Several estimation methods are available using the `method` parameter. By
default, a method is selected based the size of the sample.

Parameters
----------
values : sequence
    Sample from a continuous distribution.
window_length : int, optional
    Window length for computing Vasicek estimate. Must be an integer
    between 1 and half of the sample size. If ``None`` (the default), it
    uses the heuristic value

    .. math::
        \left \lfloor \sqrt{n} + 0.5 \right \rfloor

    where :math:`n` is the sample size. This heuristic was originally
    proposed in [2]_ and has become common in the literature.
base : float, optional
    The logarithmic base to use, defaults to ``e`` (natural logarithm).
axis : int, optional
    The axis along which the differential entropy is calculated.
    Default is 0.
method : {'vasicek', 'van es', 'ebrahimi', 'correa', 'auto'}, optional
    The method used to estimate the differential entropy from the sample.
    Default is ``'auto'``.  See Notes for more information.

Returns
-------
entropy : float
    The calculated differential entropy.

Notes
-----
This function will converge to the true differential entropy in the limit

.. math::
    n \to \infty, \quad m \to \infty, \quad \frac{m}{n} \to 0

The optimal choice of ``window_length`` for a given sample size depends on
the (unknown) distribution. Typically, the smoother the density of the
distribution, the larger the optimal value of ``window_length`` [1]_.

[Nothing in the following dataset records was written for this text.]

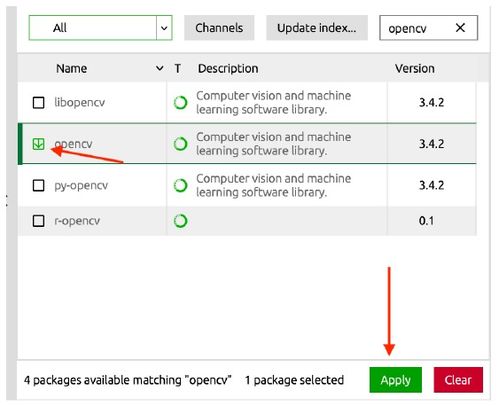This screenshot has width=499, height=406.
Task: Focus the opencv search packages field
Action: pyautogui.click(x=417, y=28)
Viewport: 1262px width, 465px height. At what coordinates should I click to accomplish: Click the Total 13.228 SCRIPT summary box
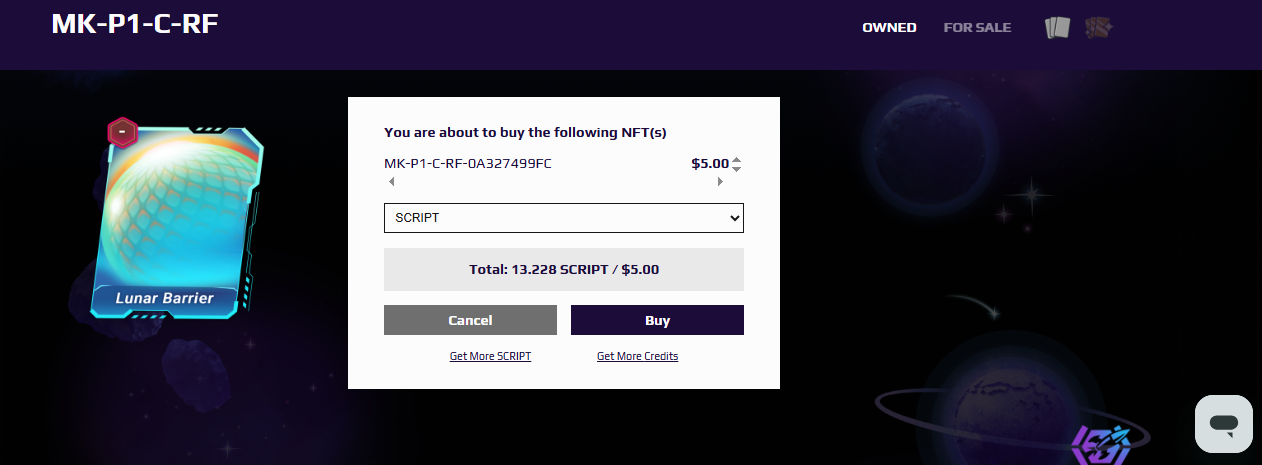564,269
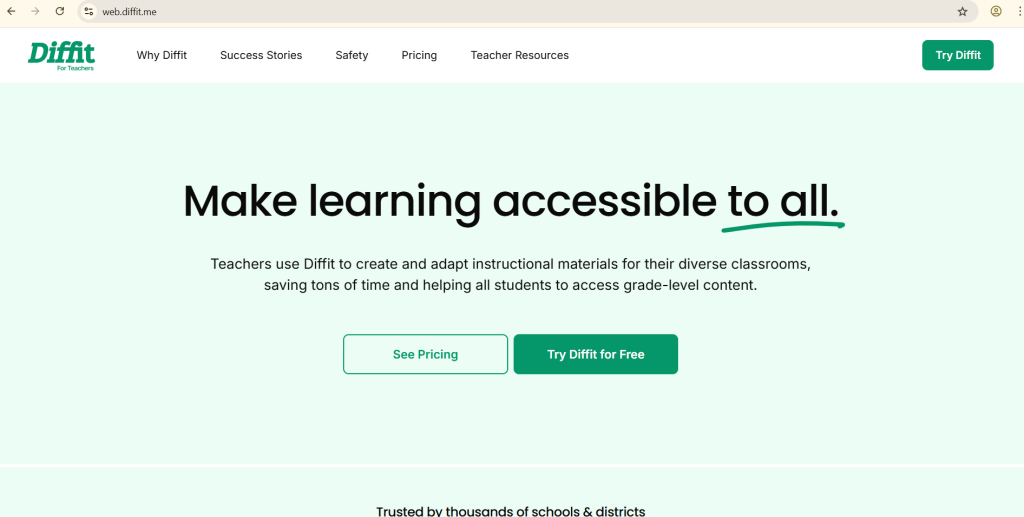Click Trusted by thousands of schools heading
This screenshot has height=517, width=1024.
click(x=510, y=510)
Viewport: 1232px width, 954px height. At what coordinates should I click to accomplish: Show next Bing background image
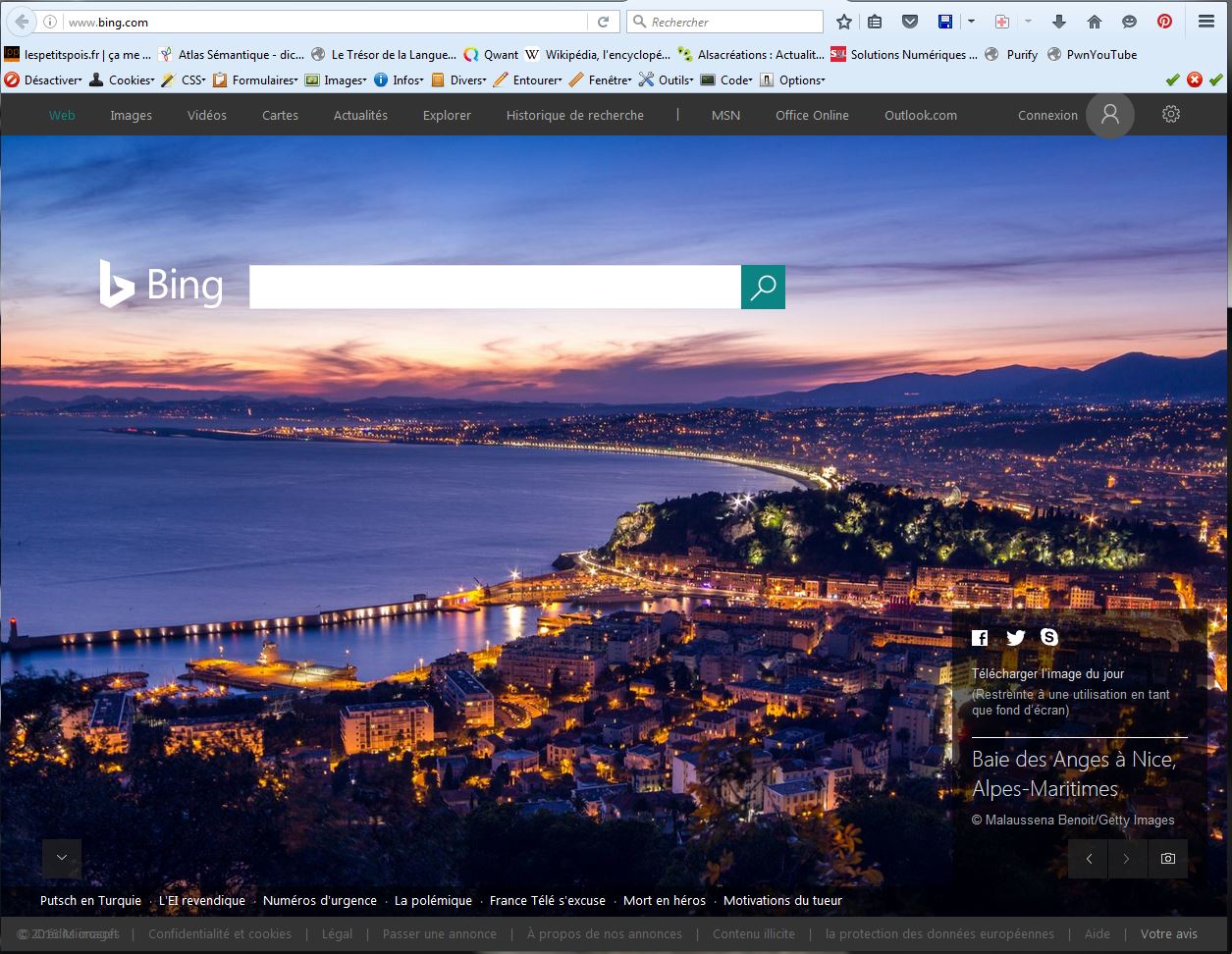[x=1127, y=859]
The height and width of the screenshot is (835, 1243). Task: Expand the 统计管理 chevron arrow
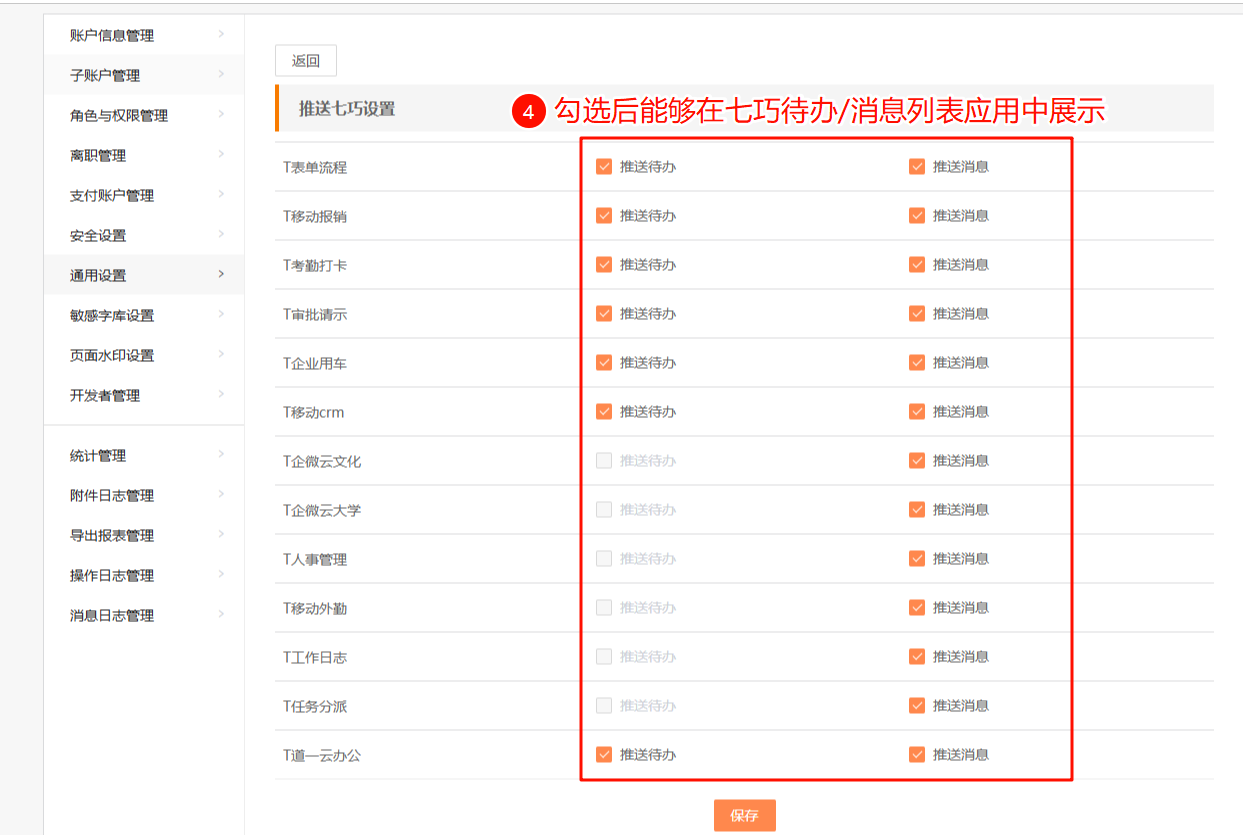point(221,455)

The following options are available for the `method` parameter.

* ``'vasicek'`` uses the estimator presented in [1]_. This is
  one of the first and most influential estimators of differential entropy.
* ``'van es'`` uses the bias-corrected estimator presented in [3]_, which
  is not only consistent but, under some conditions, asymptotically normal.
* ``'ebrahimi'`` uses an estimator presented in [4]_, which was shown
  in simulation to have smaller bias and mean squared error than
  the Vasicek estimator.
* ``'correa'`` uses the estimator presented in [5]_ based on local linear
  regression. In a simulation study, it had consistently smaller mean
  square error than the Vasiceck estimator, but it is more expensive to
  compute.
* ``'auto'`` selects the method automatically (default). Currently,
  this selects ``'van es'`` for very small samples (<10), ``'ebrahimi'``
  for moderate sample sizes (11-1000), and ``'vasicek'`` for larger
  samples, but this behavior is subject to change in future versions.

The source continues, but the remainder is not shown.